▶ Task requirements
**A)** In the piece on the origins of the Anglican Peacemaking Institute, what year did the writer first take part in the Summer Peacebuilding Institute?
**B)** From the piece on the origins of the Anglican Peacemaking Institute, retype the part that opens with the words containing "I can date the" and closes with "concept remains unchanged.".

▶ Extracted text
--- begin ---

The origins of the Anglican Peacemaking Institute (API)

Alastair McKay

20 May 2019

I can date the origins of the API idea precisely to 29 May 2015. It was a Saturday morning. I had just woken up. I had this fully formed idea in my mind. Over the next hour, I typed it up on a laptop, with some mind-mapping software. Although it’s been through modifications, looking back at those notes, the essential concept remains unchanged.

It’s no accident that, at the time, I was participating in the Summer Peacebuilding Institute (SPI) at Eastern Mennonite University (EMU) in Virginia, USA. SPI is a summer school that’s been held at EMU for the past 25 years. It brings together participants from across the world, especially from situations of intense social conflict, to resource them for peacebuilding work. I first participated in 1998. And later returned to co-teach (with David Brubaker) a couple of seminary courses linked to SPI – as I was doing in May 2015.

A vital ingredient of SPI was the relationship-building that happened outside the classroom. I therefore knew that the locations for any Anglican Peacemaking Institute training courses would be important. A small campus-like setting where participants could mingle outside the formal training sessions; and where we could incorporate fun and gentle community-building activities. Small retreat centres are ideal. Hence, we’re using Launde Abbey in Leicestershire for the course at the start of the inaugural API Reconciling Mission programme, in England in July 2020. And Outlook Lodge OR Tambo in Johannesburg, South Africa for the course at the start of the inaugural programme in Africa, API Practical Peacemaking, beginning in January 2021.

--- end ---

▶ Provided information

--- begin ---

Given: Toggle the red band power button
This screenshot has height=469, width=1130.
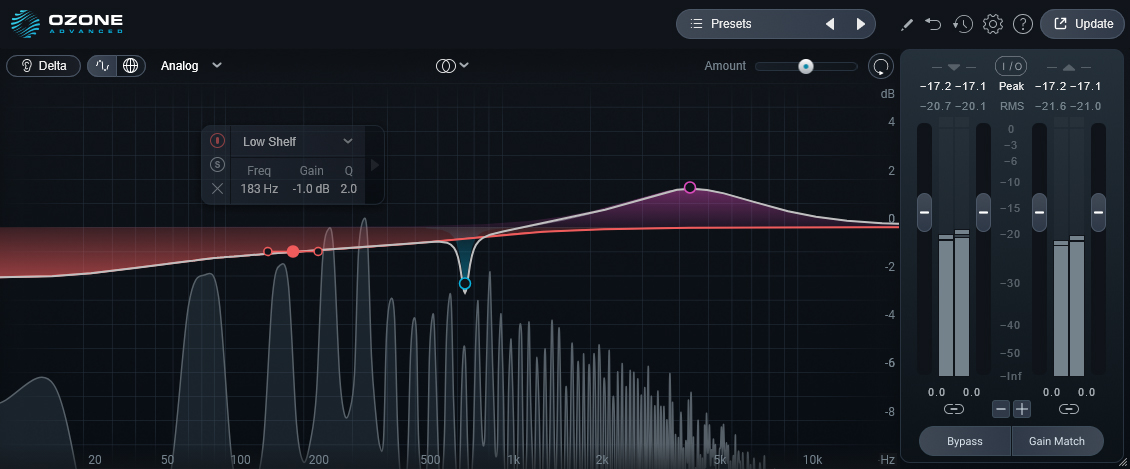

--- end ---
--- begin ---

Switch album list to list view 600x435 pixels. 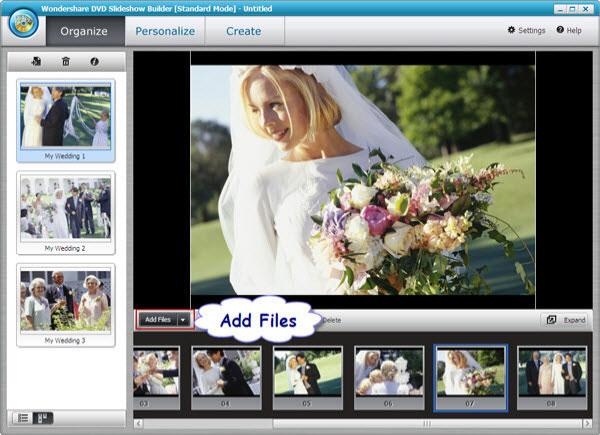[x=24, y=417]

--- end ---

▶ Answers in order
**A)** 1998

**B)**
I can date the origins of the API idea precisely to 29 May 2015. It was a Saturday morning. I had just woken up. I had this fully formed idea in my mind. Over the next hour, I typed it up on a laptop, with some mind-mapping software. Although it’s been through modifications, looking back at those notes, the essential concept remains unchanged.